No quería parecerme al viejo, o hacer lo que él hacía, jamás, en ninguna parte de mi infancia me ocurrió eso. Así que cuando le dije que me enseñe a tocar el violín fue porque quería aprender a tocarlo, es decir, a sacar las músicas que sí, que el viejo era capaz de sacar. Yo estaba envalentonado por lo de la flauta y, secretamente, tímidamente, me guardaba las palabras de la profe de música, me creía alguien con talento. Sabía que le iba a tener que dedicar tiempo, y que con el viejo no se jodía, pero era parte del territorio.
Con “Solfeo de los solfeos” me abollé de frente. Bueno, también a mí se me ocurre que el viejo me iba a dejar tocar el violín a la primera. Todo lo que Sarah me evitó se presentó de golpe, todo. Me tuve que aprender lo teórico de melodía, armonía, ritmo, y toda la grafía del pentagrama de memoria y razonadamente. Luego, solfear. Dios, el día que se repartió paciencia el viejo llegó a la tardecita y le tocó una ampolla, lo que quedó. Parte baja: “así solfean los maricones”, “no, así no, de nuevo”. Pero no me iba a hacer llorar.

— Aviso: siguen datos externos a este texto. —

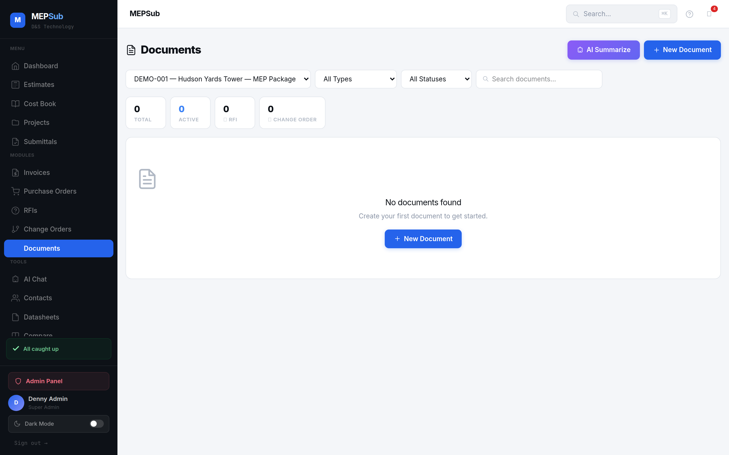Click the help question mark icon
729x455 pixels.
(x=690, y=14)
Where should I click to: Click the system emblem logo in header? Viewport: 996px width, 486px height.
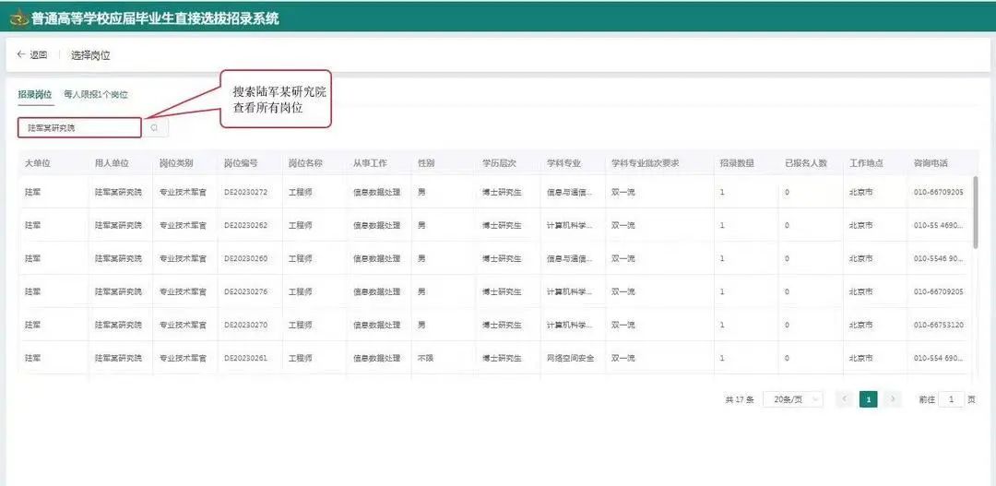pyautogui.click(x=18, y=18)
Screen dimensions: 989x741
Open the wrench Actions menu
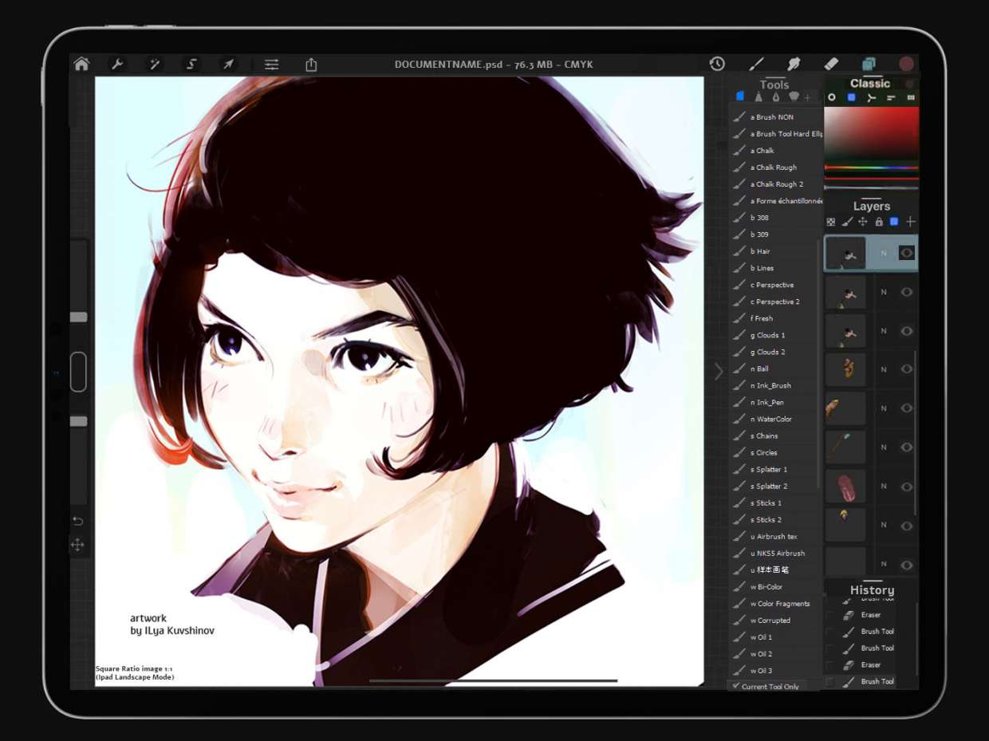click(118, 63)
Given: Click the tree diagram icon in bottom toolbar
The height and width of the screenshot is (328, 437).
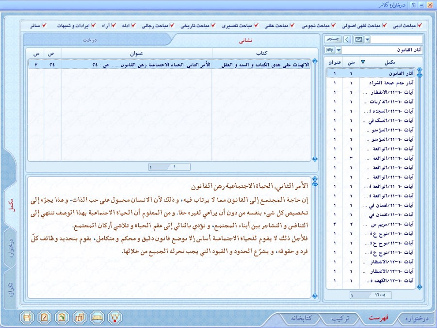Looking at the screenshot, I should (114, 318).
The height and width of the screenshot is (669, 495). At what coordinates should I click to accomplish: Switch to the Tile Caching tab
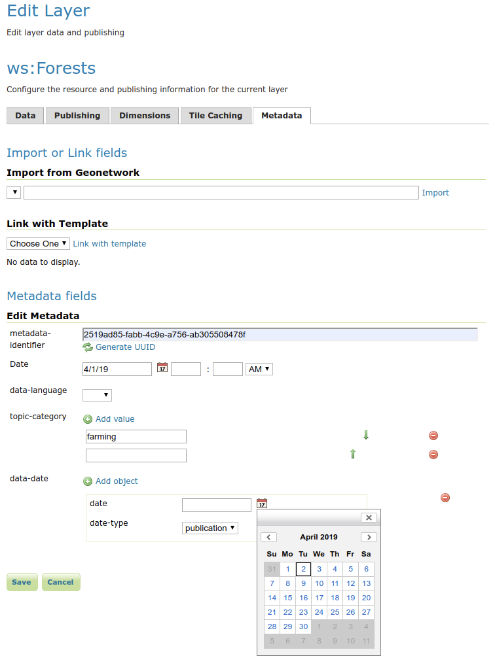215,116
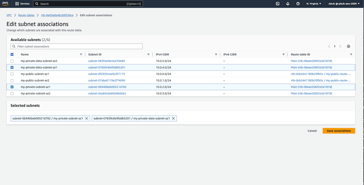The width and height of the screenshot is (364, 185).
Task: Sort by the Name column arrow
Action: [81, 54]
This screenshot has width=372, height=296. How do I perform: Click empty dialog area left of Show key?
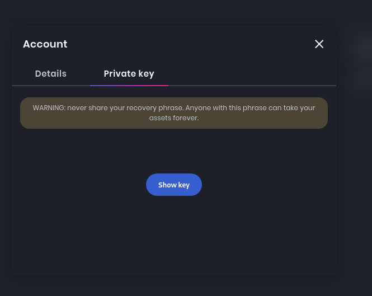78,185
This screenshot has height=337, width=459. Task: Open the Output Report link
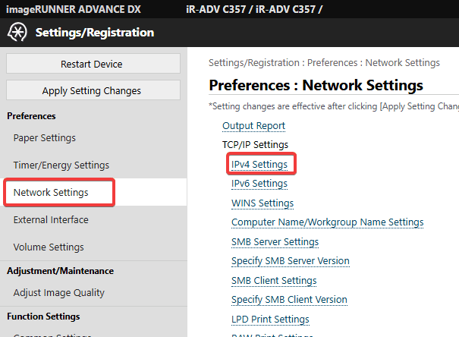pos(253,126)
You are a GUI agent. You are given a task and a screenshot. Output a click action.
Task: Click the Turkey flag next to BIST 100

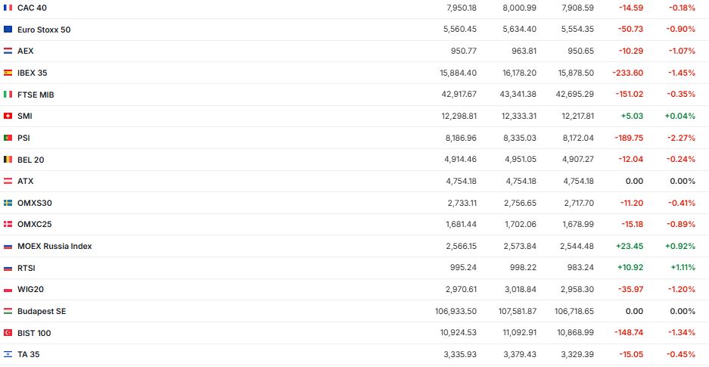coord(8,333)
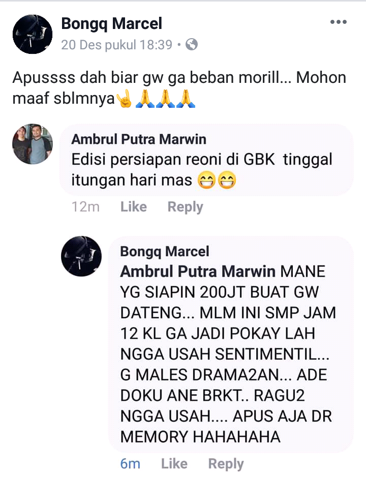Viewport: 366px width, 482px height.
Task: Open Bongq Marcel's post profile picture
Action: point(32,34)
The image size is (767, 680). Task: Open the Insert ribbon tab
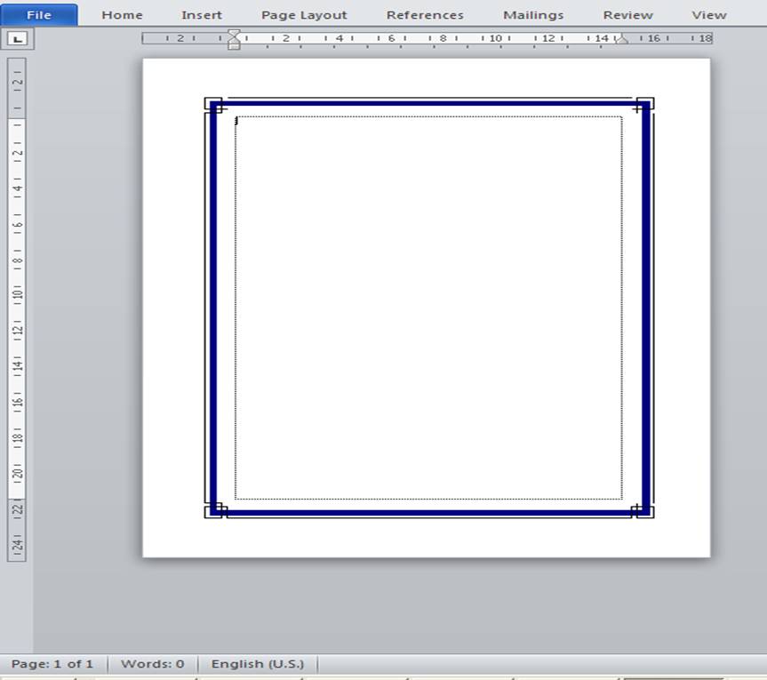pyautogui.click(x=202, y=14)
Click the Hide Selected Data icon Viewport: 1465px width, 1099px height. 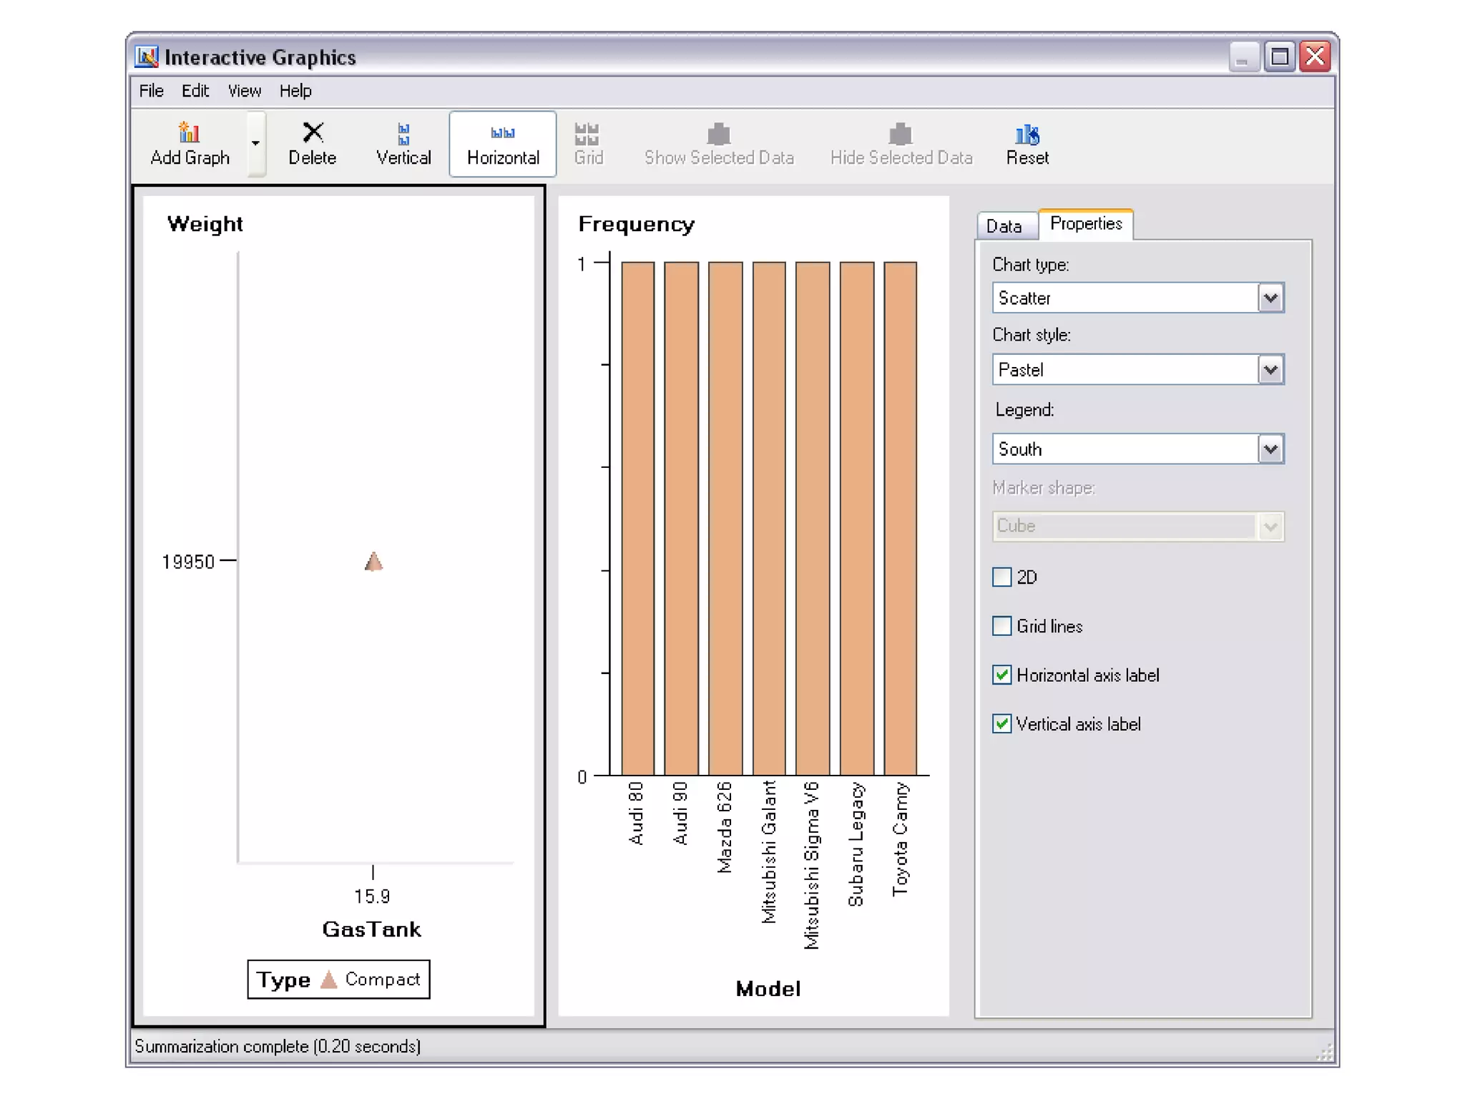click(x=901, y=133)
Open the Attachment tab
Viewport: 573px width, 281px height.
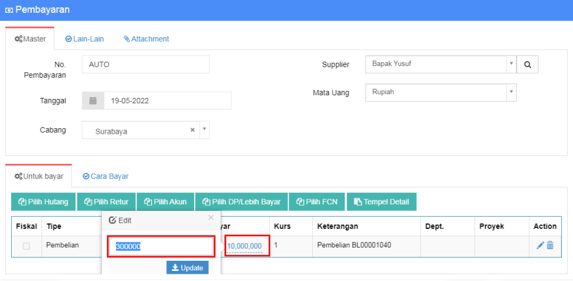(147, 39)
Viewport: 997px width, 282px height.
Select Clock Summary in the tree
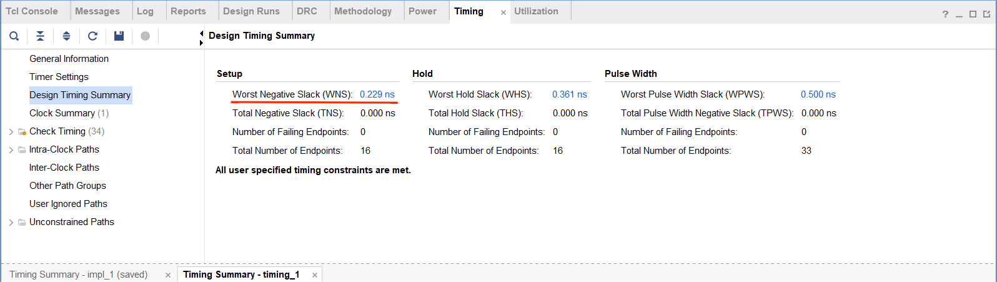click(62, 113)
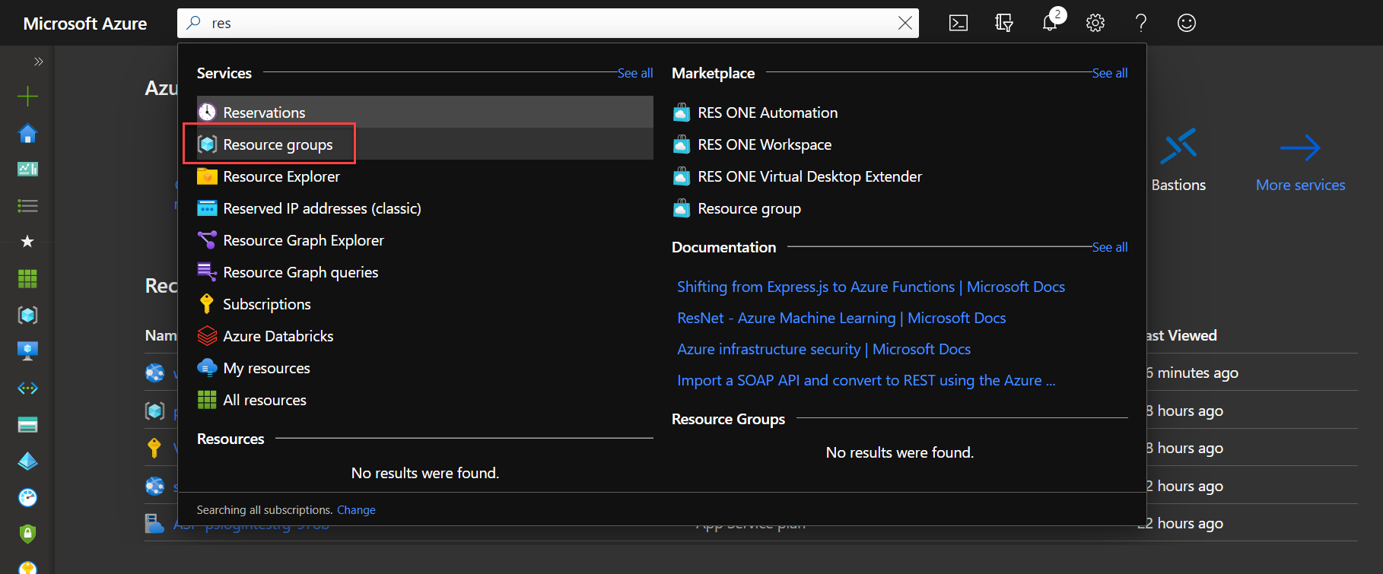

Era intimidante, mucho. Agobiante, por demás. Pero yo ya le conocía el carácter, y sabía que no tenía nada contra mí, simplemente era así, más o menos como me había enseñado él mismo cuando me entrenó a asumir las lastimaduras de las esferas; la quieres, la pagas. O sea, quiero dejarte en claro que si seguí no fue por vencerle, o por demostrarle nada al viejo, nada que ver, ni por al lado, yo tenía mi objetivo y a eso iba, simple. Así que cuando por fin me dejó AGARRAR el arco y el violín fue un inigualable “te lo ganaste”.
La sensación de triunfo se acabó a los dos segundos, esa mierda no sonaba. Tan emputante fue la sensación, tan de frustración habrá sido mi cara, que por un minuto el viejo fue amable. Me importó un carajo. Ese coso era el mismo infierno, te juro. Pero no me iba a dejar ganar, que no. Le metí, me aguanté la rabia. El viejo cerró la puerta y me dejó haciendo arco. Yo me decía “sólo son cuatro tiempos, un arco, vamos, de nuevo”. Afuera había ruido, la gente hacía sus cosas, Sarah jugaba. Yo intentaba hacer una redonda y no salía.
Teníamos un reloj despertador, color celeste, con dos campanillas en la parte superior. El viejo lo colocaba sobre un mueble y me dejaba practicando con la frase terrible “una hora”. Todos los días durante una hora yo luchaba contra aquel reloj, intentando colocar el dedo donde debía ser y resultaba que no, tratando de relajar donde había que empujar, empujando donde había que relajar. En ese entonces jamás se lo conté a nadie. Supongo que de algún modo sabía que los resultados contaban más que los intentos, y yo me estaba yendo en puros intentos, que entonces no servían para nada.